ARASH has been here so long that the hotel's number is printed on his business cards. He holds down a bank of hotel rooms and suites for ABC staffers, and is such a fixture around here that some at the Hilton call him "The Mayor." He has consumed and grown sick of every item on every menu. ("I've eaten a herd of lamb," he says.) And he seems to know everything and everyone and everything that has been, is being, or will be done by everyone. Such a citizen he is of this place, that the other day during lunch, when he was singing along to a Muzak version of "Take a Look at Me Now," the cloying Phil Collins anthem, he stopped mid-chorus and said, "At least it's better than when the hotel had Enya on a three-day loop." There are less omniscient versions of Arash here. These hotel warriors/unembedded reporters do everything from stalking the halls barking into their cell phones, to working uncooperative Public Affairs Officers, to taking advantage of a purifying mud wrap at the Hiltonia Club spa--everything, that is, except getting a sustained look at the war they came here to cover.
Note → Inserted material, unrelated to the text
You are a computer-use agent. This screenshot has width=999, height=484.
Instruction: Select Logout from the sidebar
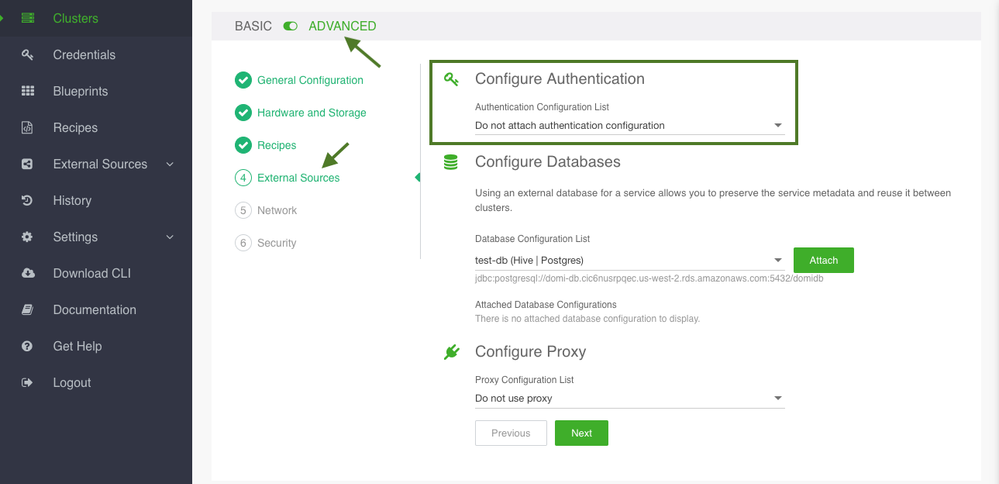(x=71, y=383)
They are foiled by closed borders and lack of access and just about every other impediment that nobody could have foreseen when we all crowed that our embedded colleagues would become footservants of the military. They would suffer restricted mobility and have filing and logistical problems while being forced to eat mystery meat patties out of MRE packets, unlike us, their freedom-loving, room-service-ordering colleagues. But now, reportorial consensus seems to be, the joke was on us. We are now every bit as dependent on the military for access, with one glaring difference--the military isn't inclined to give us much.